__WHAT NEEDS TO BE DONE__. Can you render the listing below as a Markdown table with the columns Row and Line, numbering each line and omitting blank ones? Keep the pictures out of your answer.

Screenshot and document pointing data:

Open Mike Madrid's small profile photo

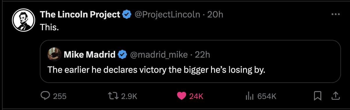coord(54,54)
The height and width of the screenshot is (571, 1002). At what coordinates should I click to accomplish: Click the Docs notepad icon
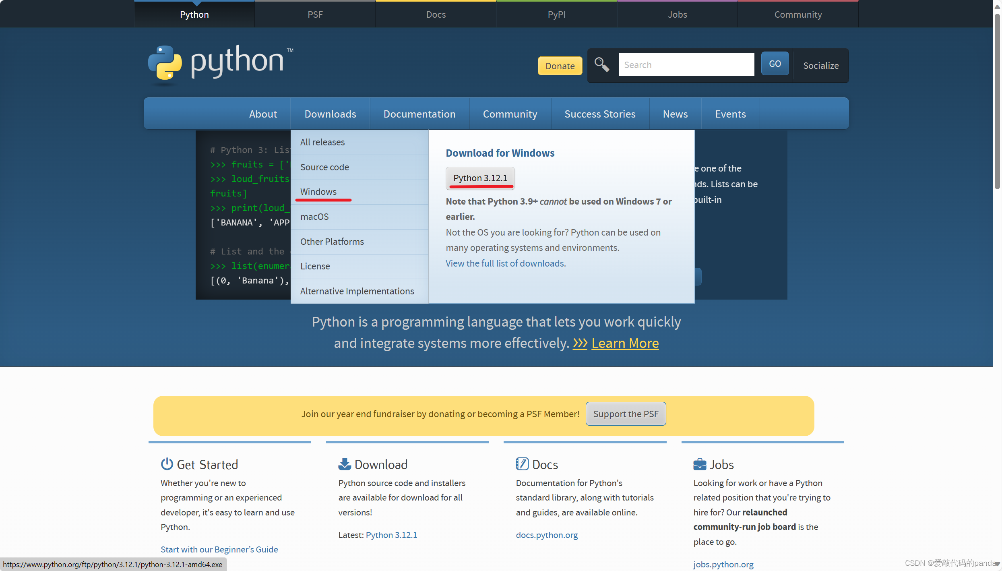click(x=522, y=464)
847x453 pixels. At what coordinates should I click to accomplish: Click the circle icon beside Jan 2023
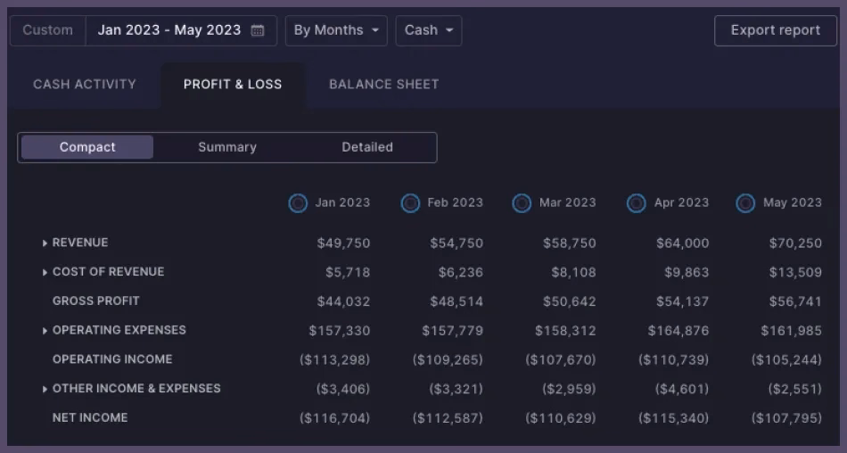(298, 203)
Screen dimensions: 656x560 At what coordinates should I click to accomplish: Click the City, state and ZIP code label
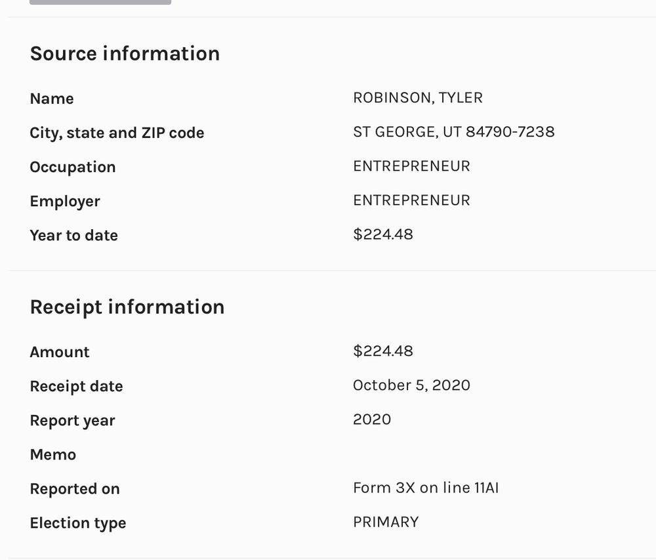click(117, 133)
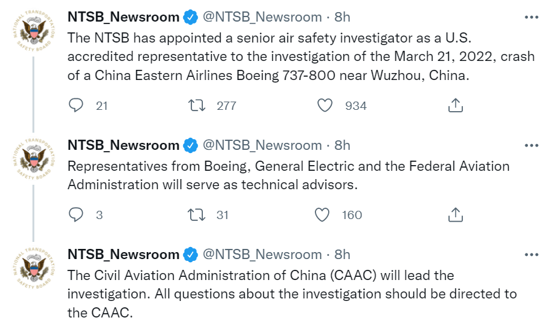Reply to the China Eastern crash tweet
Image resolution: width=552 pixels, height=327 pixels.
point(76,105)
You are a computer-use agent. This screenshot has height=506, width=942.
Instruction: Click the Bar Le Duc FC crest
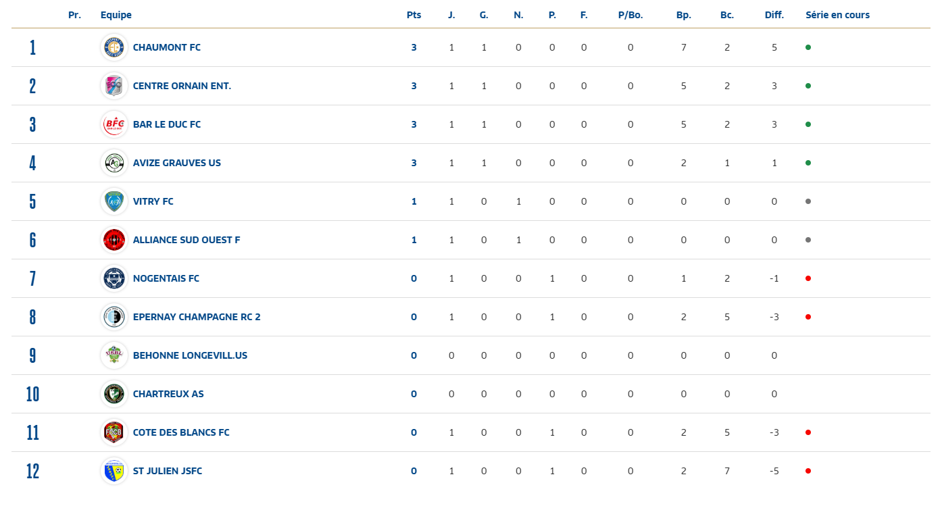pos(114,124)
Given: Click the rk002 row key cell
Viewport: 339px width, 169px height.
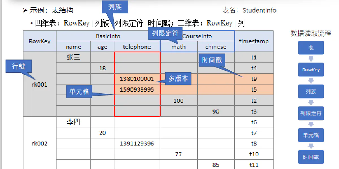Looking at the screenshot, I should 40,144.
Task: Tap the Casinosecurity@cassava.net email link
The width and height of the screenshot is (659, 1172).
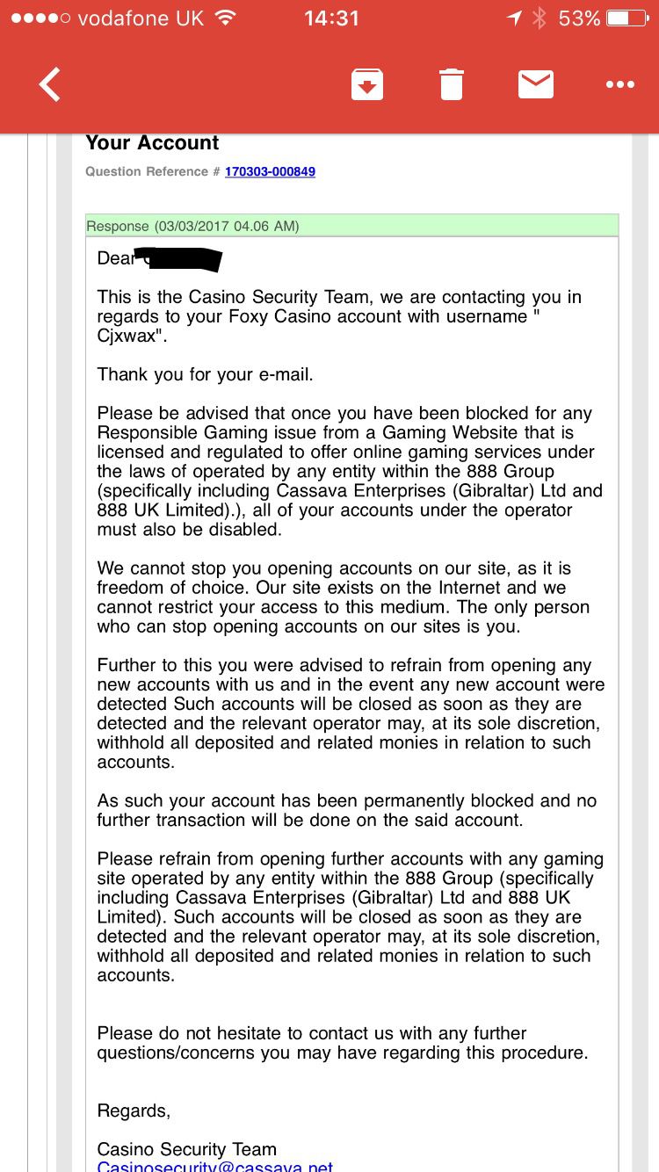Action: point(215,1167)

__FULL OUTPUT__.
| Row | Line |
|---|---|
| 1 | Open Mike Madrid's small profile photo |
| 2 | coord(54,54) |
| 3 | The height and width of the screenshot is (571, 1002). At what coordinates should I click to accomplish: Click the Docs notepad icon |
| 4 | click(x=522, y=464) |
| 5 | 847x453 pixels. At what coordinates should I click to accomplish: Click the circle icon beside Jan 2023 |
| 6 | (298, 203) |
| 7 | Screen dimensions: 656x560 At what coordinates should I click to accomplish: Click the City, state and ZIP code label |
| 8 | click(117, 133) |
| 9 | Reply to the China Eastern crash tweet |
| 10 | Image resolution: width=552 pixels, height=327 pixels. |
| 11 | point(76,105) |
| 12 | You are a computer-use agent. This screenshot has height=506, width=942. |
| 13 | Instruction: Click the Bar Le Duc FC crest |
| 14 | pos(114,124) |
| 15 | Given: Click the rk002 row key cell |
| 16 | Viewport: 339px width, 169px height. |
| 17 | Looking at the screenshot, I should 40,144. |
| 18 | Task: Tap the Casinosecurity@cassava.net email link |
| 19 | The width and height of the screenshot is (659, 1172). |
| 20 | Action: point(215,1167) |